New research by a team of scientists in Israel indicates that when bacteria develop tolerance to an antibiotic, adding a second antibiotic to the treatment regimen may not work out as intended.
In a paper published last week in Science, researchers from The Hebrew University and Shaare Zedek Medical Center in Jerusalem set out to determine whether the development of antibiotic tolerance occurs in people and affects treatment. The emergence of tolerance mutations in response to antibiotics, as the researchers had previously observed in lab experiments, allows bacteria to survive limited antibiotic treatment and can subsequently promote the evolution of resistance.
To see whether this pattern occurs in human infections, the researchers examined isolates from two patients at Shaare Zedek Medical Center who'd been treated for methicillin-resistant Staphylococcus aureus (MRSA) bacteremia. Despite treatment with a combination of antibiotics, the infections had lasted for 2 weeks.
What they found surprised them. One of the patients was originally treated with vancomycin, and tolerant strains developed within 4 days, at which point rifampicin was added to the treatment regimen. When the infection was still present on day 8, vancomycin was replaced with daptomycin. Adding rifampicin to daptomycin has been shown in previous studies to be an effective strategy for complex MRSA infections, with rifampicin countering resistance to daptomycin.
But in this case, the researchers observed that the combination wasn't effective. Further analysis showed that the isolates that had developed tolerance to vancomycin had also developed tolerance to daptomycin, and in these isolates, lab experiments showed that resistance to rifampicin quickly emerged after it was added to the regimen. In contrast, no resistance to rifampicin was observed when the drug was tested in isolates collected on day 1 of treatment, before tolerance to vancomycin or daptomycin had emerged.
"Our analysis of strains isolated from blood infections revealed a notable similarity to in vitro experiments.
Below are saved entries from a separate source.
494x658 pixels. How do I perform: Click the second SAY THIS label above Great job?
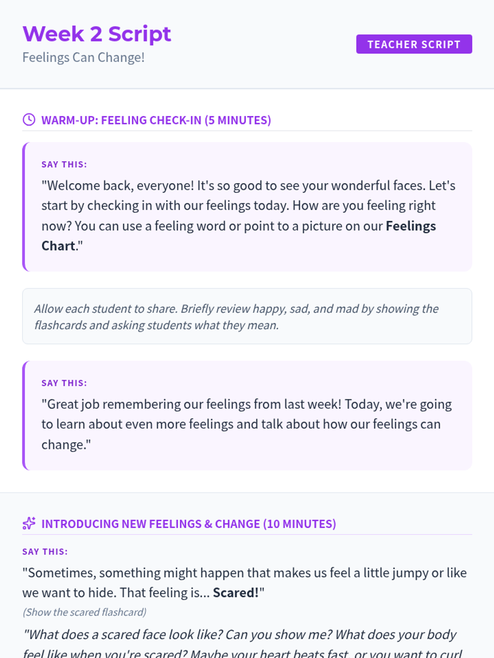(64, 383)
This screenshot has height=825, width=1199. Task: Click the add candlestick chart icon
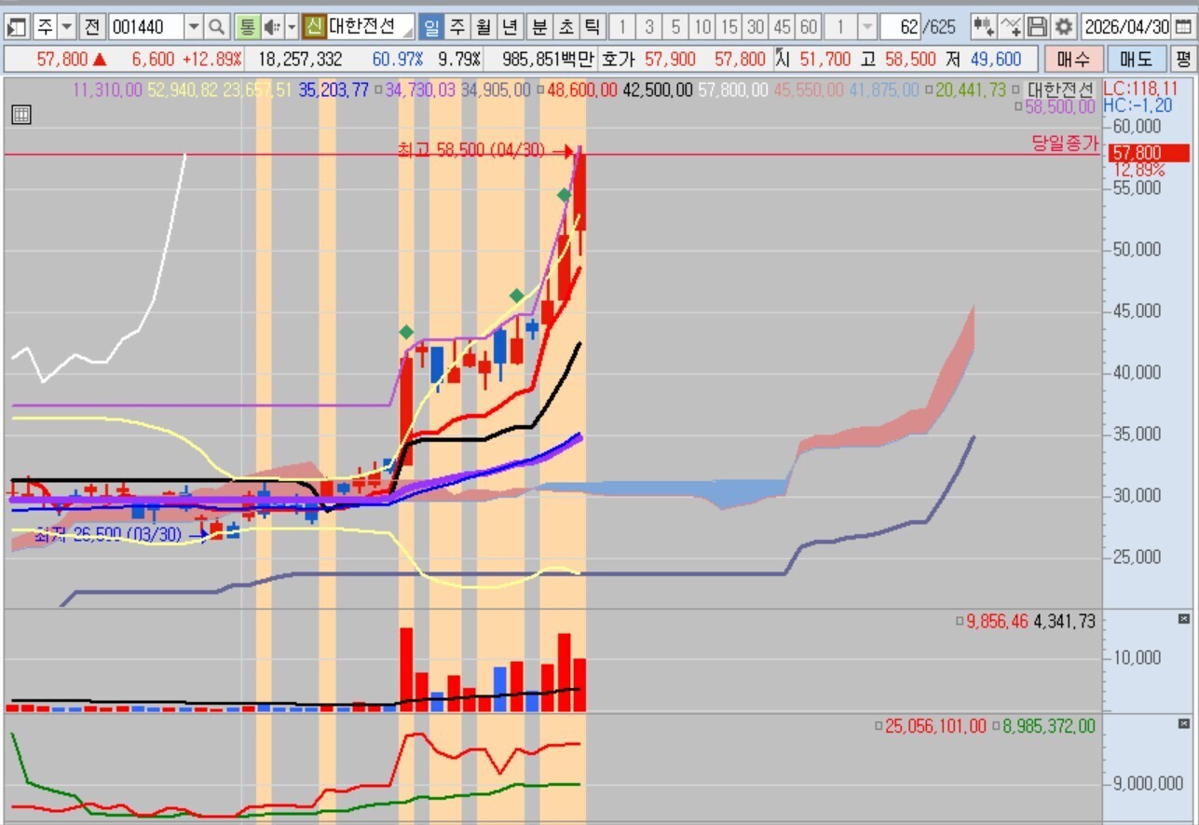click(x=983, y=26)
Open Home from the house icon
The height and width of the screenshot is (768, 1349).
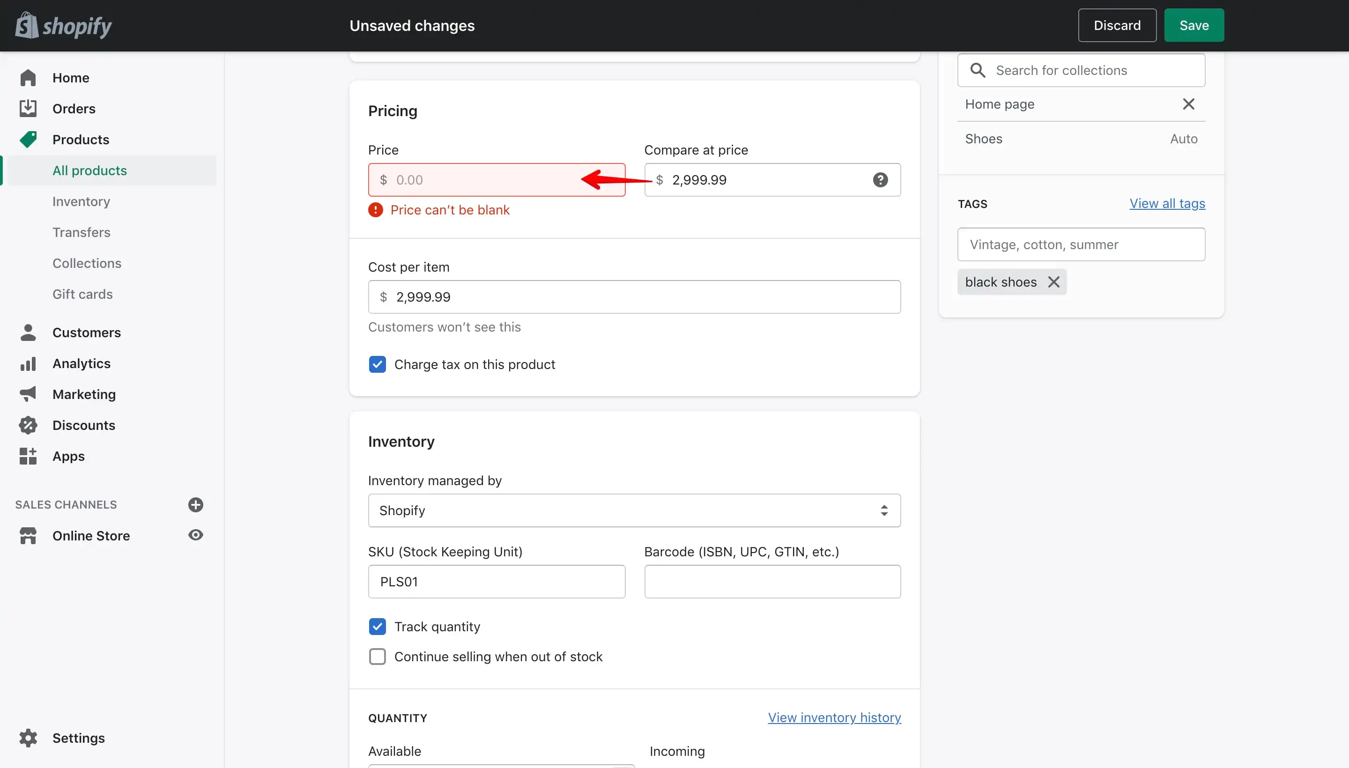(28, 78)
In both, the rapid evolution of tolerance was identified as a major survival factor, followed by the emergence of resistance," the authors of the study write. "However, in contrast to the in vitro evolution results (where a single drug was used), our study shows how tolerance promotes the evolution of resistance under combination treatments that are expected to prevent resistance."
And the results don't apply just to Staphylococcal bacteria. When the researchers measured bacterial growth in Escherichia coli in response to drug combinations from four different antibiotic classes, they found that isolates with tolerance to norfloxacin and ampicillin promoted resistance in some of the combinations.
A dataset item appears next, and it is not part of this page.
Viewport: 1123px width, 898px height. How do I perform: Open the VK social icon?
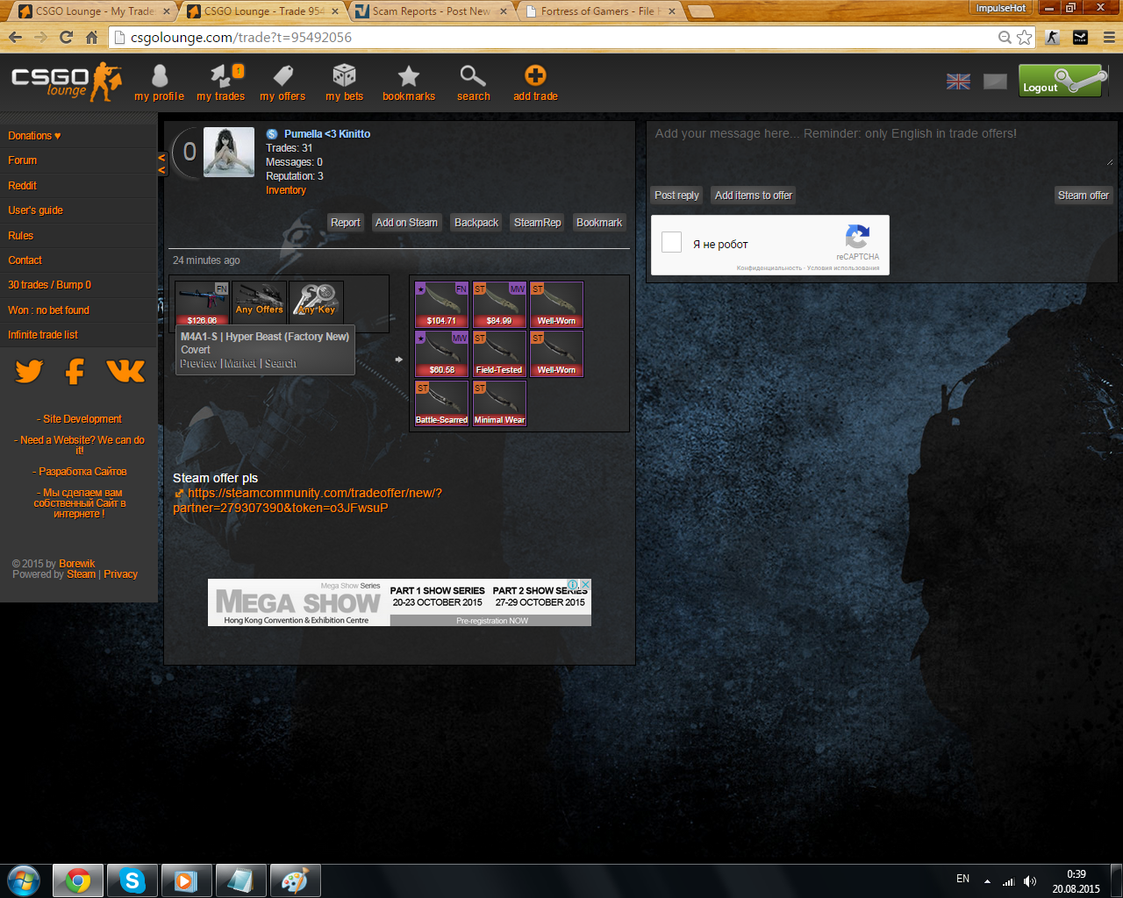coord(125,372)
"We conclude that rescue of resistance mutations by tolerance is a general phenomenon that may have crucial implications for the evolution of resistance in patients treated with combinations of antimicrobials," they add.
Better diagnostics needed
In an accompanying commentary on the study, clinical pharmacists from Wayne State University and the University of Minnesota say the finding that this phenomenon applies to gram-negative bacteria and other antibiotic-combination therapies has profound implications, since clinical labs lack methods for screening for antibiotic tolerance.
They say the development and implementation of more rapid diagnostics for antibiotic tolerance will be necessary to help clinicians determine whether combination therapy is warranted.
"Although these results suggest that many benefits of combination therapy are lost when microbes become tolerant, additional studies assessing clinical outcomes in patients with antimicrobial-tolerant infections will be necessary to guide clinical decisionmaking," they write. "In the meantime, when choosing combination antibiotic therapies, perhaps ensuring adherence to a zero-tolerance policy is best."